- **Extracted text**
..........
Czernin Security Forum 2020
Save the date for the annual Czernin Security Forum, this year on Invisible Threats to Global and European Security: Actors, Targets and Responses. It is a unique event that will be held online on 23 October 2020.
23. 10. 2020 (9:00)
A variety of security challenges occupy the gray zone between war and peace. Many of them are borderless, hardly intelligible and barely visible using traditional frames of reference. These threats and challenges range from now already more familiar ones such as terrorism, political propaganda and insecurity over natural resources to more recent issues like adverse security impacts of climate change and social vulnerability to pandemics as shown by the advent of a silent threat of COVID-19. The power of national governments will rarely suffice to deal with these threats and to deliver public security without solving a collective action problem. Thus, a proper understanding of the causes and consequences of these threats is necessary to foster better policy responses and international cooperation. Many issues need to be addressed in order to achieve that. What capacity do the state actors have to counter nonstate malicious actors or adverse global phenomena, and what kind of new partnerships and support networks can they benefit from? How to effectively deploy the state power to deter, contain and brace against borderless security threats? How do law enforcement agencies deal with threats below the conventional level, and how can their responses be improved? Are international institutions, providing fundamental support not only to smaller states such as the Czech Republic, prepared to deal with invisible threats and black swan (but also grey rhino) events, and how can their capacities to do so be enhanced? All these questions will foster the discussions of the Czernin Security Forum 2020.
Day 1 23/10/2020
Keynote Speech / Opening remarks
Success and Failure in Detecting Invisible Threats
Some security threats are highly probable. We can see the dust cloud on the horizon long before a threat comes into view. Some threats are rare and others occur after a series of warnings. What are the factors that prevent us from seeing imminent threats? When do policymakers succeed or fail in responding to such events? Is it about the nature of the threat, resources, or strategic culture?
Whose security? Divisions in Europe on Threats and Security Responses.
..........
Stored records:
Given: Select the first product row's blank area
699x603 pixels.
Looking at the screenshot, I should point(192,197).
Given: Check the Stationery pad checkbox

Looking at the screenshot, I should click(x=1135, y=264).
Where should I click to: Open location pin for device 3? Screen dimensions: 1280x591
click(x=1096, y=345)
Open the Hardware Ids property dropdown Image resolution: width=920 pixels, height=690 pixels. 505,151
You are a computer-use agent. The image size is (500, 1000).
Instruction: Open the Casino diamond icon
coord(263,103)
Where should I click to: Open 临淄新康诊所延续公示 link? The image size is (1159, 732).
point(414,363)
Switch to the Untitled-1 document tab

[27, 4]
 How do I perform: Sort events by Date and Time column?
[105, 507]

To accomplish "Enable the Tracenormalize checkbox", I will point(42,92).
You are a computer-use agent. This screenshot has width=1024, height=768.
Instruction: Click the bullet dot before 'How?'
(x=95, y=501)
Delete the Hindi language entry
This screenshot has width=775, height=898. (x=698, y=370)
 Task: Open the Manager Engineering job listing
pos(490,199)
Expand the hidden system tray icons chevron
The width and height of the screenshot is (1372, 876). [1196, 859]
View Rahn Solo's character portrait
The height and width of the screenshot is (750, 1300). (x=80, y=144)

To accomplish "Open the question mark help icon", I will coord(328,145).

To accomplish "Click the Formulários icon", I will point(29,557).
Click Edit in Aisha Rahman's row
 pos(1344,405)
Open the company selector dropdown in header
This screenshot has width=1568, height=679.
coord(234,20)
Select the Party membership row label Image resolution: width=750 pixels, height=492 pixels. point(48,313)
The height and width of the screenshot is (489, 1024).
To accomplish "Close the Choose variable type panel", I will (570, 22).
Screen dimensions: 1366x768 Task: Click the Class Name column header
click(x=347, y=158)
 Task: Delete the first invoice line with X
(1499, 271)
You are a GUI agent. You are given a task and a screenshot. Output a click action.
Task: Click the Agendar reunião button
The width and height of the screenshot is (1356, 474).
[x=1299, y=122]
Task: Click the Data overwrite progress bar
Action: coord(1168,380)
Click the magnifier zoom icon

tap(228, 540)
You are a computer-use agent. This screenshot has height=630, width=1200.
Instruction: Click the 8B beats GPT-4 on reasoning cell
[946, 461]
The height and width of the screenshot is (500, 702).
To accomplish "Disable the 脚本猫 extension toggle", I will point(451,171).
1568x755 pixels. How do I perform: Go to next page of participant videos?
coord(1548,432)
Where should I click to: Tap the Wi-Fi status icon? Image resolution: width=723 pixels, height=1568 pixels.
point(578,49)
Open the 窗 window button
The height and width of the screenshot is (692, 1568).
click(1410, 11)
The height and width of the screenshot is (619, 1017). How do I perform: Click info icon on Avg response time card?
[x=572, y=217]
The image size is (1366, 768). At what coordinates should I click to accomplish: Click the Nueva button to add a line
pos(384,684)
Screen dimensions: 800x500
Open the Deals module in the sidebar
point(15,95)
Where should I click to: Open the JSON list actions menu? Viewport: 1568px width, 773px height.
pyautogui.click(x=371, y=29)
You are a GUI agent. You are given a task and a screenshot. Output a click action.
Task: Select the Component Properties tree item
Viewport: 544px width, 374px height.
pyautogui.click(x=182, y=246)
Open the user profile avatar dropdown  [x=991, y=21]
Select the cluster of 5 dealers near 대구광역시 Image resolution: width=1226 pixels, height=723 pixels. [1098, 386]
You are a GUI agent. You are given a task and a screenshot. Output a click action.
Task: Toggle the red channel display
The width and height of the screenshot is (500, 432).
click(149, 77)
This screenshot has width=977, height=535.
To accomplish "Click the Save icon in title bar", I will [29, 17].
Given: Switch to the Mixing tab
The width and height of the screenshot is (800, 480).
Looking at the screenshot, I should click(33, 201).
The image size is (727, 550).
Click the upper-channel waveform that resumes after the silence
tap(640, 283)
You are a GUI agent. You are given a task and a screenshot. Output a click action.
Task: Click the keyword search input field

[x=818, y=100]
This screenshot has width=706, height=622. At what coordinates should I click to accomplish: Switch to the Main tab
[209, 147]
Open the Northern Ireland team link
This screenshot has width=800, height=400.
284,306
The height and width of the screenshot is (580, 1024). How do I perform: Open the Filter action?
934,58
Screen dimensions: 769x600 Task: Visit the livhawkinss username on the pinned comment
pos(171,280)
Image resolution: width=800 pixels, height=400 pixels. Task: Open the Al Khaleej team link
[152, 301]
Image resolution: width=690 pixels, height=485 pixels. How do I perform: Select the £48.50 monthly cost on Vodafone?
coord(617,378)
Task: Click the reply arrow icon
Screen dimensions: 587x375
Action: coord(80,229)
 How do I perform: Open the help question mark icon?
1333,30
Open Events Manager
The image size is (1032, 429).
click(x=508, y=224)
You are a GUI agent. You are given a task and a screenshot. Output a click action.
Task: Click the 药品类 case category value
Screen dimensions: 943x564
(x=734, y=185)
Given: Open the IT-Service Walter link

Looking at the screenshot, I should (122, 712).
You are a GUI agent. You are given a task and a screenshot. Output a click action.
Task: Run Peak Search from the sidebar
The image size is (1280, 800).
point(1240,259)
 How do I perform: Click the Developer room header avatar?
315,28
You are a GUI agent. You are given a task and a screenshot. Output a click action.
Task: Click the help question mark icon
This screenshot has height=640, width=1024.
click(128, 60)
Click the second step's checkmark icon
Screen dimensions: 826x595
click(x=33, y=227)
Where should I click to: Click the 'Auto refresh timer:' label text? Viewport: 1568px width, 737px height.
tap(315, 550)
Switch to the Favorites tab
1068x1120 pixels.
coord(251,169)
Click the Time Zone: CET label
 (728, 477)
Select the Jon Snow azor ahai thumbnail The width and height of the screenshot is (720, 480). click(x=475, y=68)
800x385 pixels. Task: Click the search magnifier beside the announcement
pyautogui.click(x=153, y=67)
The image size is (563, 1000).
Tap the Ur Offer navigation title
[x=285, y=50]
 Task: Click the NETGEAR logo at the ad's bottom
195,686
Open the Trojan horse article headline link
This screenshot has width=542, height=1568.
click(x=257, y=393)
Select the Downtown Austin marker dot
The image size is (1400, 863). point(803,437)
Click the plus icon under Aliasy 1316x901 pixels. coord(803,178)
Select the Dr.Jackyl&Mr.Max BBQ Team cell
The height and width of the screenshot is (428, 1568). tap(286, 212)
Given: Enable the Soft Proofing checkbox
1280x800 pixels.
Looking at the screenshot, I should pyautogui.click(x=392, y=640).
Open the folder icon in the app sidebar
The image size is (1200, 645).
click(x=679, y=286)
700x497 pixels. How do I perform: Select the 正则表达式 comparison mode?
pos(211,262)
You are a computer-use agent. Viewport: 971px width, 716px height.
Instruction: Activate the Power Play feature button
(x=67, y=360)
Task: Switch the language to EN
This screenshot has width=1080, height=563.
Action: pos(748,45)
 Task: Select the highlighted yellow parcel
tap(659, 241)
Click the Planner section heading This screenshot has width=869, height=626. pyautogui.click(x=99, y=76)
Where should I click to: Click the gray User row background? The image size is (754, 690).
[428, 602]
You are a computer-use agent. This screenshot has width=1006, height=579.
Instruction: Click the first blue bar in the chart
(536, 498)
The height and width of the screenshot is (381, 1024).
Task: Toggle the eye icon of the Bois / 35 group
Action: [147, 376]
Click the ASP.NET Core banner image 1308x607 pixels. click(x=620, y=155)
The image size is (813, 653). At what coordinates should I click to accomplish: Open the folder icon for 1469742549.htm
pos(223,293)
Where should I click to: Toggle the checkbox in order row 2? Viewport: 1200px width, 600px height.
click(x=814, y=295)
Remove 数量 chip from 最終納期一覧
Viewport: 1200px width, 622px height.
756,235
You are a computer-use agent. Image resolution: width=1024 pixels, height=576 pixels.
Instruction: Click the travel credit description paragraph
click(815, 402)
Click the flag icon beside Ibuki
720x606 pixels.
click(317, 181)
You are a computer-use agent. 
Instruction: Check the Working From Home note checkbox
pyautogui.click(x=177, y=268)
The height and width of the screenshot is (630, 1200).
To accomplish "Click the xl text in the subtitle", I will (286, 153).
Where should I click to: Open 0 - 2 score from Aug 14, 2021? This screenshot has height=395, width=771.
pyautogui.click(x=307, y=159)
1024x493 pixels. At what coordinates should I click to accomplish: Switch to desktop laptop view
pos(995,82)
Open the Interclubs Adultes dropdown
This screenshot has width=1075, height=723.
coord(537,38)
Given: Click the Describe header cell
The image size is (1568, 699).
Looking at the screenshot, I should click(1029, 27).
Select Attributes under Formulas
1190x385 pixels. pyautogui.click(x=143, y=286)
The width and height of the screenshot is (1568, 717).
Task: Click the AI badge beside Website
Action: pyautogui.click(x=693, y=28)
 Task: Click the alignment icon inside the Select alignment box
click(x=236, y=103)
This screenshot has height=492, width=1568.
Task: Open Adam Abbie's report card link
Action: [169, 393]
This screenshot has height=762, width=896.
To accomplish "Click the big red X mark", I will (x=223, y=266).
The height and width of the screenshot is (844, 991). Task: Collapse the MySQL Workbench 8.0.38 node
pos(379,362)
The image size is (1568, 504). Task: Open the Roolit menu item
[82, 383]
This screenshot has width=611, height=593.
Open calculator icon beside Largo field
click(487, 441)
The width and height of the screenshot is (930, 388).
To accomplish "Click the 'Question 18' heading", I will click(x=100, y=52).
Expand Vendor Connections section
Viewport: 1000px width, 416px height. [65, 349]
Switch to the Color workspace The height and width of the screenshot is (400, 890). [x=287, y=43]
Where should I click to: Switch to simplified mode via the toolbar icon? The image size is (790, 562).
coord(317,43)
..........
- **What the task asks**
Extend the Czernin Security Forum 2020 text beyond its final line, "Whose security? Divisions in Europe on Threats and Security Responses." The data stand apart from the forum text and are a separate body of material.

- **Reply to the exercise**
Differences and dividing lines between and within European countries usually become more visible following big challenges such as disinformation campaigns, Brexit, and COVID-19. Divergent approaches and political attitudes among EU member states have magnified the discussion about East vs. West, core vs. periphery, and/or Brussels vs. national capitals. Are we all in the same boat? How do European countries define solidarity in times of crises? Do member states differ greatly in defining security threats and providing responses?
Expert workshop: Trust in National and International Institutions
What framework do we need to reduce future uncertainties? Presentation of the IIR Policy Paper "Border Control and Invisible Threats. Does the Closure of Borders in Europe Stop covid-19?".
The Post-Pandemic World Order and Security Dilemmas: Freedom vs Security
The world has faced a global crisis in 2020. The related decisions of societies and their leaders will probably shape the world for years to come. Governments have justified restrictions on civil liberties by the necessity to provide public safety. Are we going to witness under-the-skin surveillance? How do crises empower authoritarian tendencies, populism and polarization? Does a state of emergency affect democracy? Which political regime is more capable of dealing with invisible threats?
The Next Borderless Malicious Strategies. Are We Ready?
From states to multinational companies, criminal organizations and hackers, actors have attempted to take advantage of the global crisis in 2020. What are the effects on security and problems of political violence? How did state and non-state actors benefit from the pandemic? What changes in their strategies and tactics shall we expect?